We know the internet companies can make more progress against lies and terror through transparency. Look at what they just did with their algorithms.
Facebook, Google, and Twitter have a problem with harmful content. And the consequences of the twin online scourges of political disinformation and terrorist incitement have been on full display lately. During three congressional hearings in Washington, lawmakers and the rest of us learned that as many as 126 million Facebook users may have seen divisive content posted by Russians seeking to interfere with the 2016 election. Meanwhile, in New York, authorities said that an Uzbeki immigrant who killed eight people in a truck attack on Oct. 31 was radicalized online by Islamic State videos. Five days later, tweets amplified by Google News spread phony stories that the shooter in the Texas church massacre had been a supporter of Hillary Clinton and Senator Bernie Sanders.

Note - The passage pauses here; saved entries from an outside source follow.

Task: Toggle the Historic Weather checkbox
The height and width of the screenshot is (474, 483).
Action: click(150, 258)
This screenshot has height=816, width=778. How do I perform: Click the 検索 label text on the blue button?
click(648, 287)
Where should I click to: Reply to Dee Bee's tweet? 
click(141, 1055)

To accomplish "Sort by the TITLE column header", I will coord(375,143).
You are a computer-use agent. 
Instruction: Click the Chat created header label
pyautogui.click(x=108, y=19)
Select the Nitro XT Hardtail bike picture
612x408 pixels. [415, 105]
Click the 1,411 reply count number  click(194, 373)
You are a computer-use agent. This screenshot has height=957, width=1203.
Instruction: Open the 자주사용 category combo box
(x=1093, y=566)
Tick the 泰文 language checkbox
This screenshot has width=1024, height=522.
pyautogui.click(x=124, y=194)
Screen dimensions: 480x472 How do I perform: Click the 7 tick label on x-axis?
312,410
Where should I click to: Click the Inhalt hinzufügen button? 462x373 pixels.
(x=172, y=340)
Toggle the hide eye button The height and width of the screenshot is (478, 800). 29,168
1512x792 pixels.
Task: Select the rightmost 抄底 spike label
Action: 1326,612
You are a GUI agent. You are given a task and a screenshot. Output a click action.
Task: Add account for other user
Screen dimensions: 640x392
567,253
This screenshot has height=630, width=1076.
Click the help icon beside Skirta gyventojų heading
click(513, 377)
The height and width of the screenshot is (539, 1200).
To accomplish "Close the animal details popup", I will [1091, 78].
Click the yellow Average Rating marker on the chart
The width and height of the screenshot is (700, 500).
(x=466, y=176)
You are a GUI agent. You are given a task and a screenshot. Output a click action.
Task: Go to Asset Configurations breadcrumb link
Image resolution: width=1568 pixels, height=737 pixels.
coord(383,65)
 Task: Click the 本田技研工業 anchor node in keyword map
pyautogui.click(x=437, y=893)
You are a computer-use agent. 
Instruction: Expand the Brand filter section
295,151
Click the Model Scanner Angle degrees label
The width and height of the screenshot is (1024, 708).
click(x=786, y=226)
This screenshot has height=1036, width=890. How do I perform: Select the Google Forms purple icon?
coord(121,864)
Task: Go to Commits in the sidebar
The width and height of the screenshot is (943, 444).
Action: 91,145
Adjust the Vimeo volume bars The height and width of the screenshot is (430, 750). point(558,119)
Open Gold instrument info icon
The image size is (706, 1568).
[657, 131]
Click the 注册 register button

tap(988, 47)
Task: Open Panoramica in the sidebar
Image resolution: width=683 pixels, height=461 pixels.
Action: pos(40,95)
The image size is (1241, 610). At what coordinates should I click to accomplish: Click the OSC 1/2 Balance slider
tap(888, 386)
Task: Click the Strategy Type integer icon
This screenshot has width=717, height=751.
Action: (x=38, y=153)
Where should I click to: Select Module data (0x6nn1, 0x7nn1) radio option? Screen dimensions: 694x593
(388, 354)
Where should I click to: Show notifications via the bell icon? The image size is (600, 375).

These developments ought to provide a spur for the world’s dominant search engine (Google) and its two leading social networks (Facebook and Twitter) to accept greater responsibility for addressing internet pollution. Senator Dianne Feinstein (D-Calif.) laid out the options during a Nov. 1 hearing before the Senate Intelligence Committee. Lecturing the three companies’ general counsels, the California Democrat said: “You’ve created these platforms, and now they’re being misused. And you have to be the ones to do something about it. Or we will.”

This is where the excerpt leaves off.